2024-06-05 07:54:35

by Hongchen Zhang

[permalink] [raw]
Subject: [PATCH v2] PCI: use local_pci_probe when best selected cpu is offline

When the best selected CPU is offline, work_on_cpu() will stuck forever.
This can be happen if a node is online while all its CPUs are offline
(we can use "maxcpus=1" without "nr_cpus=1" to reproduce it), Therefore,
in this case, we should call local_pci_probe() instead of work_on_cpu().

Cc: <[email protected]>
Signed-off-by: Huacai Chen <[email protected]>
Signed-off-by: Hongchen Zhang <[email protected]>
---
v1 -> v2 Added the method to reproduce this issue
---
drivers/pci/pci-driver.c | 2 +-
1 file changed, 1 insertion(+), 1 deletion(-)

diff --git a/drivers/pci/pci-driver.c b/drivers/pci/pci-driver.c
index af2996d0d17f..32a99828e6a3 100644
--- a/drivers/pci/pci-driver.c
+++ b/drivers/pci/pci-driver.c
@@ -386,7 +386,7 @@ static int pci_call_probe(struct pci_driver *drv, struct pci_dev *dev,
free_cpumask_var(wq_domain_mask);
}

- if (cpu < nr_cpu_ids)
+ if ((cpu < nr_cpu_ids) && cpu_online(cpu))
error = work_on_cpu(cpu, local_pci_probe, &ddi);
else
error = local_pci_probe(&ddi);
--
2.33.0



2024-06-12 04:52:20

by Huacai Chen

[permalink] [raw]
Subject: Re: [PATCH v2] PCI: use local_pci_probe when best selected cpu is offline

Hi, Hongchen,

It seems you forgot to update the title which I have pointed out. :)

And Bjorn,

Could you please take some time to review this patch?
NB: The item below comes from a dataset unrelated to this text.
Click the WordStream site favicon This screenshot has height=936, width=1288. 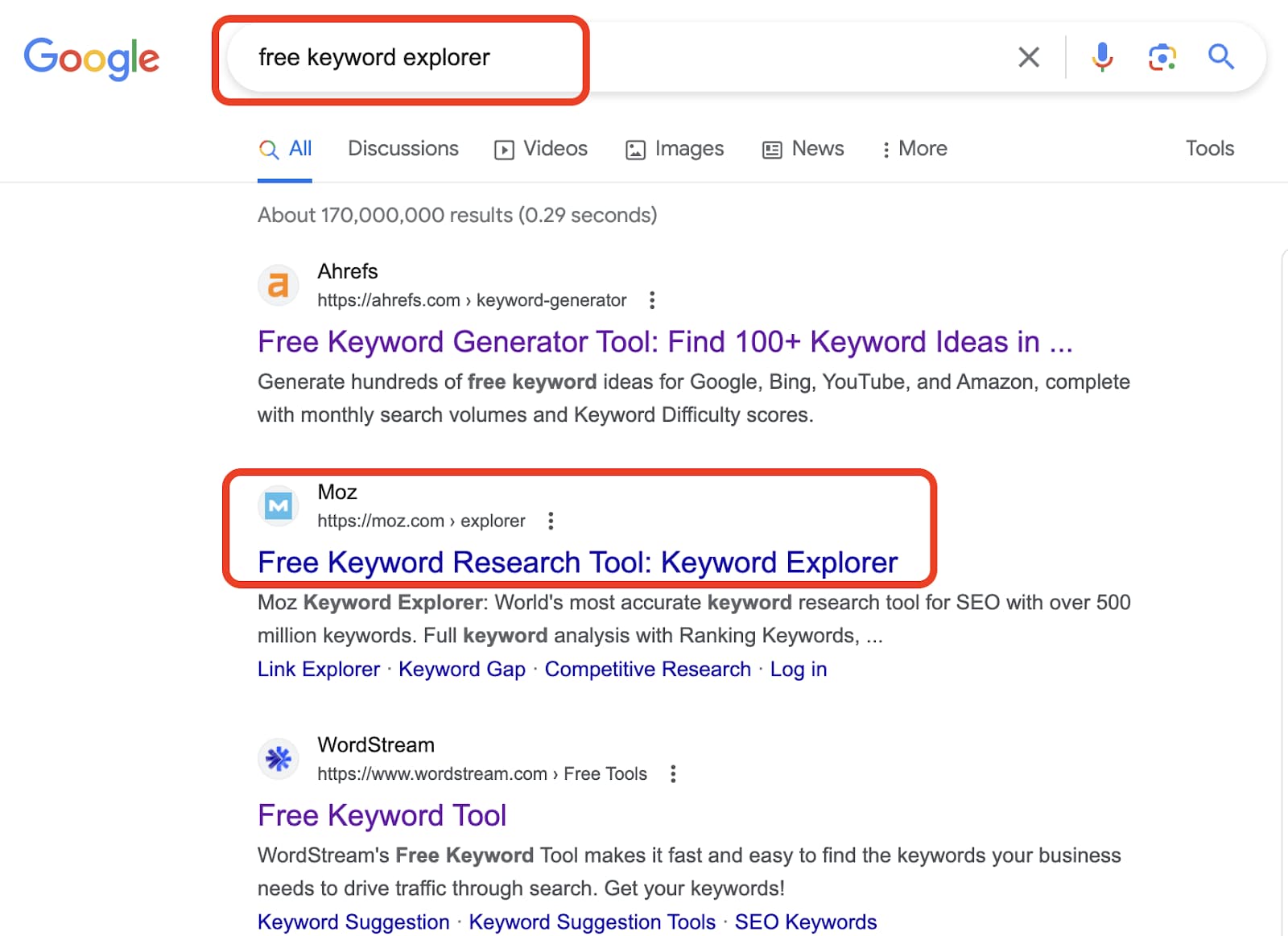click(x=278, y=758)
Thank you.

Huacai

On Wed, Jun 5, 2024 at 3:54 PM Hongchen Zhang <[email protected]> wrote:
>
> When the best selected CPU is offline, work_on_cpu() will stuck forever.
> This can be happen if a node is online while all its CPUs are offline
> (we can use "maxcpus=1" without "nr_cpus=1" to reproduce it), Therefore,
> in this case, we should call local_pci_probe() instead of work_on_cpu().
>
> Cc: <[email protected]>
> Signed-off-by: Huacai Chen <[email protected]>
> Signed-off-by: Hongchen Zhang <[email protected]>
> ---
> v1 -> v2 Added the method to reproduce this issue
> ---
> drivers/pci/pci-driver.c | 2 +-
> 1 file changed, 1 insertion(+), 1 deletion(-)
>
> diff --git a/drivers/pci/pci-driver.c b/drivers/pci/pci-driver.c
> index af2996d0d17f..32a99828e6a3 100644
> --- a/drivers/pci/pci-driver.c
> +++ b/drivers/pci/pci-driver.c
> @@ -386,7 +386,7 @@ static int pci_call_probe(struct pci_driver *drv, struct pci_dev *dev,
> free_cpumask_var(wq_domain_mask);
> }
>
> - if (cpu < nr_cpu_ids)
> + if ((cpu < nr_cpu_ids) && cpu_online(cpu))
> error = work_on_cpu(cpu, local_pci_probe, &ddi);
> else
> error = local_pci_probe(&ddi);
> --
> 2.33.0
>
>

2024-06-12 18:08:39

by Markus Elfring

[permalink] [raw]
Subject: Re: [PATCH v2] PCI: use local_pci_probe when best selected cpu is offline


> This can be happen if a node is online while all its CPUs are offline
> (we can use "maxcpus=1" without "nr_cpus=1" to reproduce it), Therefore,
> in this case, we should call local_pci_probe() instead of work_on_cpu().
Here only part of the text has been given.